# WORK INSTRUCTIONS
Repeat the records below word for word and omit each image.

# Stored items
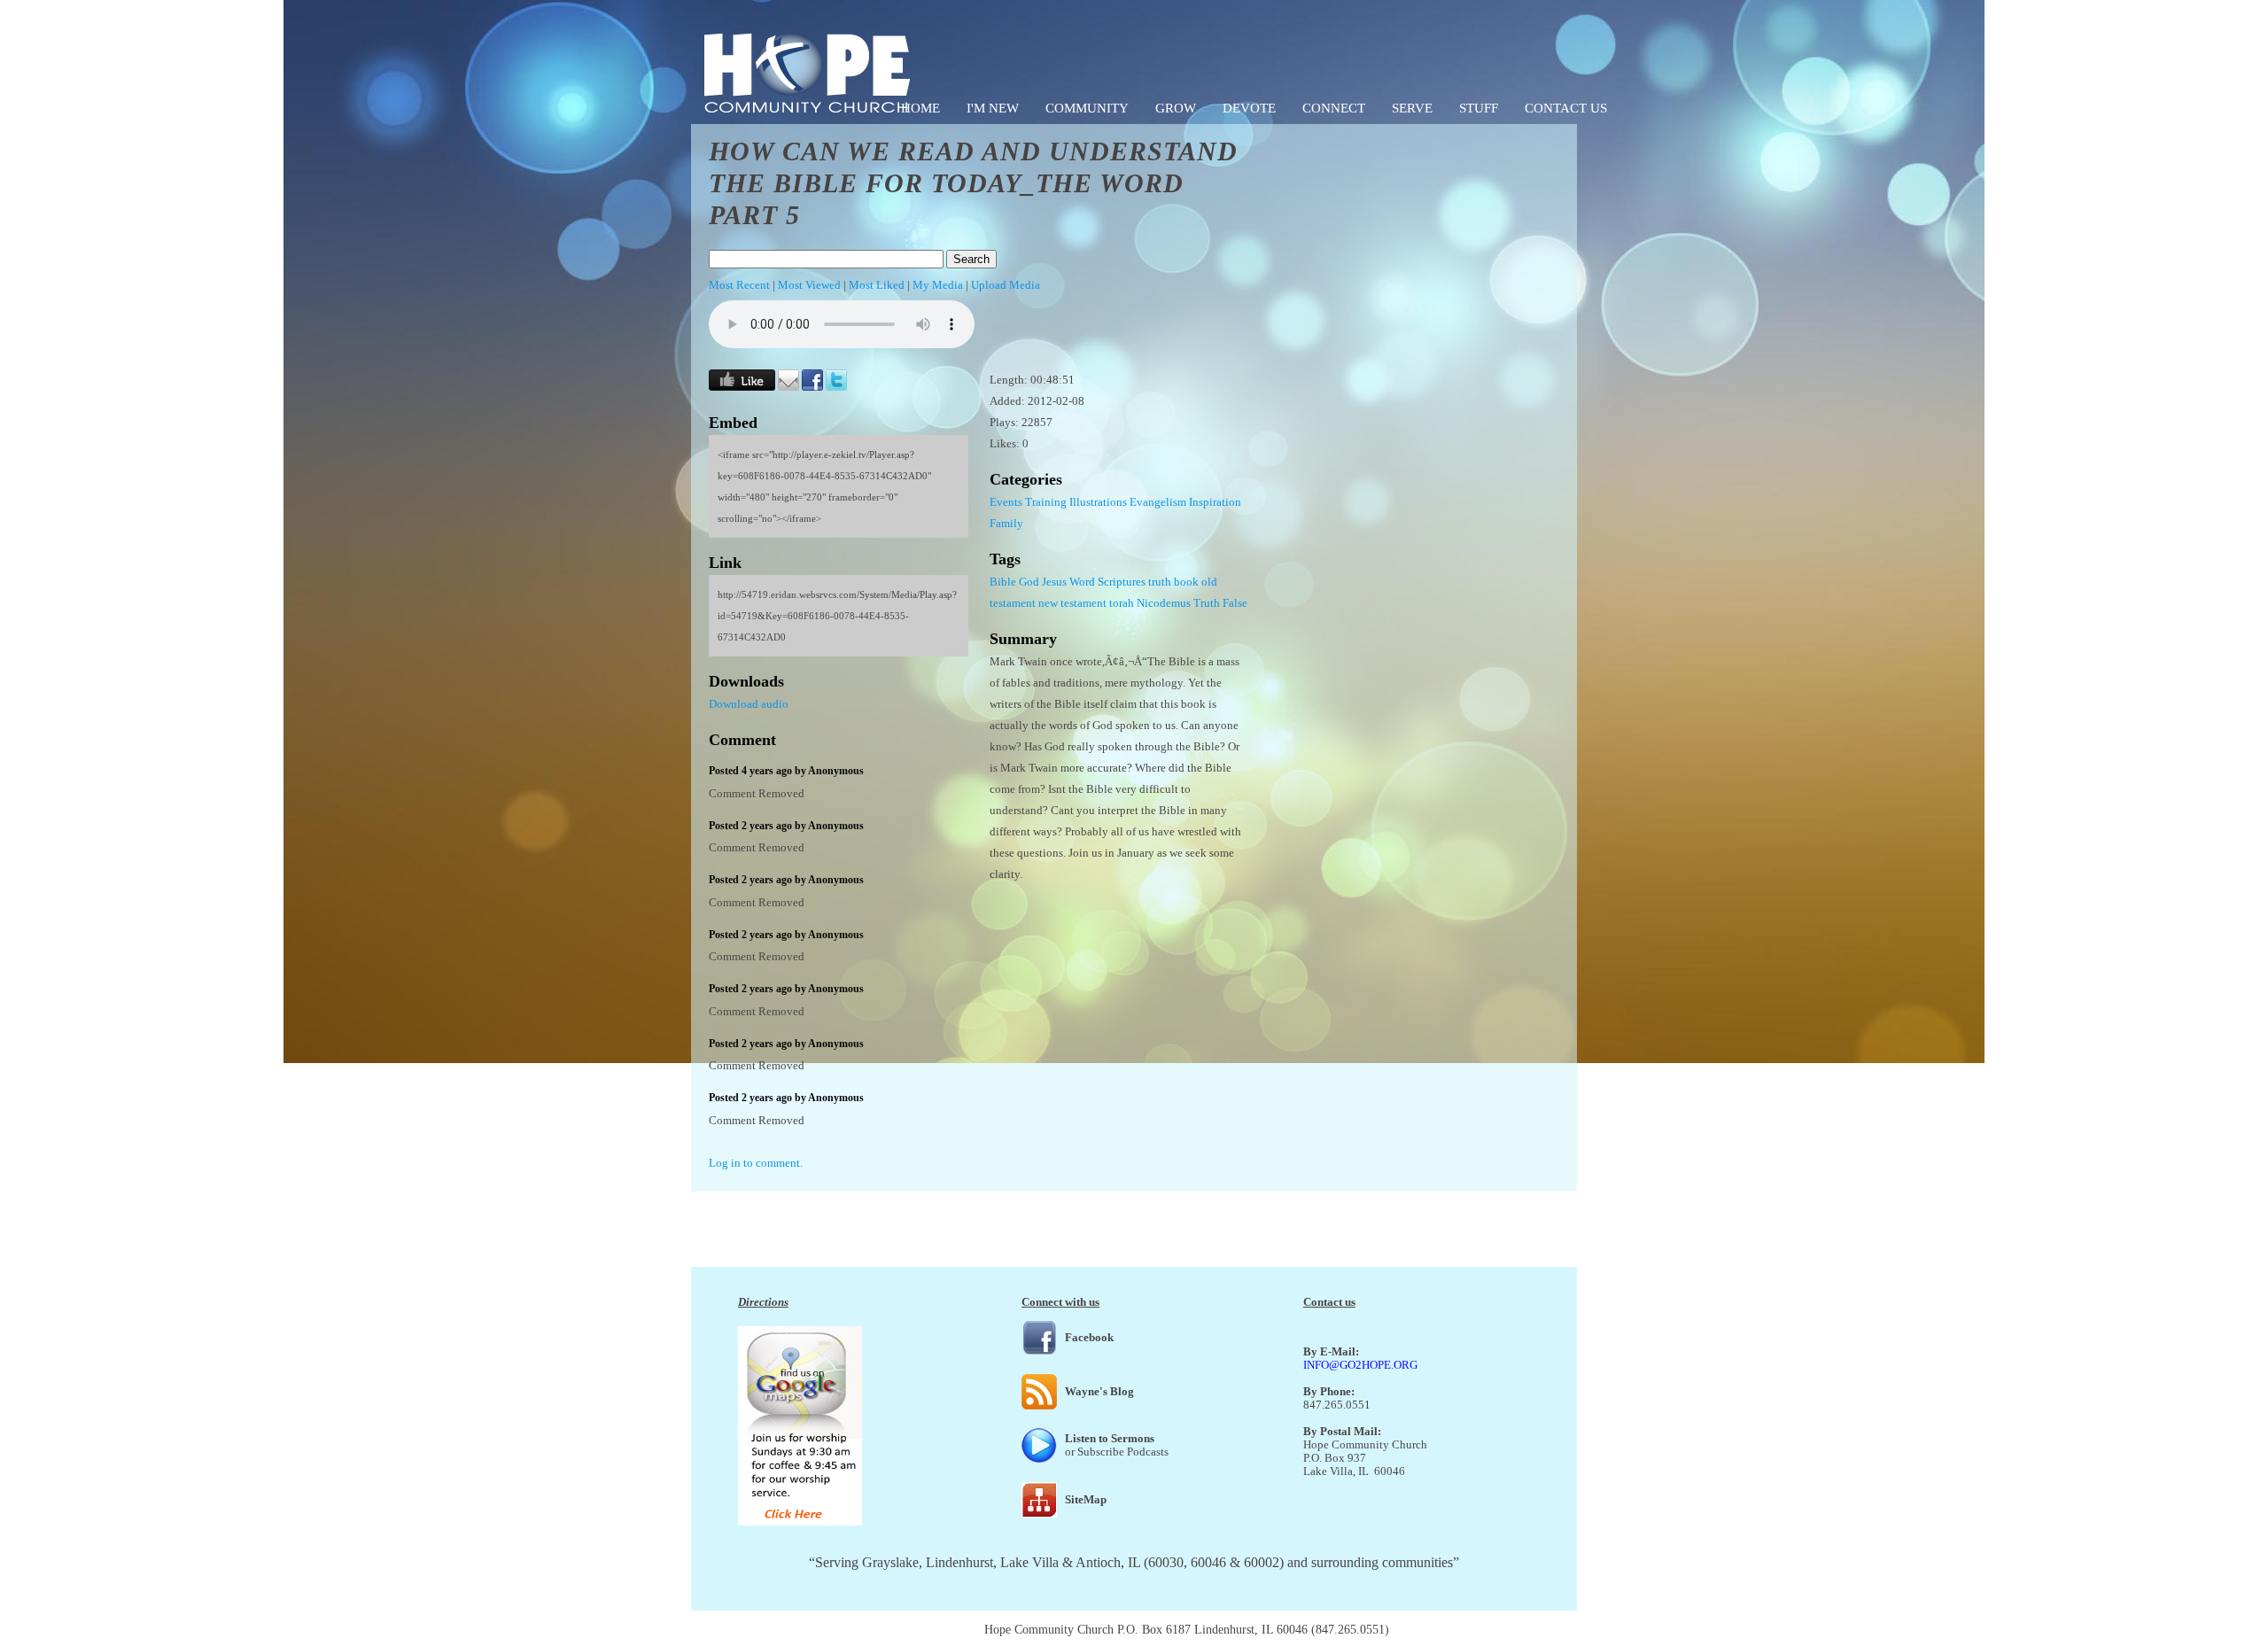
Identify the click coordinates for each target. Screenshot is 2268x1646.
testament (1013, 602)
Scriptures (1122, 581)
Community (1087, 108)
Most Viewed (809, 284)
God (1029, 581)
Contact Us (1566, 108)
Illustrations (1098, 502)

# RESPONSE TO THE TASK
Identify the click coordinates for each target. Screenshot is 2268x1646.
testament (1013, 602)
Scriptures (1122, 581)
Community (1087, 108)
Most Viewed (809, 284)
God (1029, 581)
Contact Us (1566, 108)
Illustrations (1098, 502)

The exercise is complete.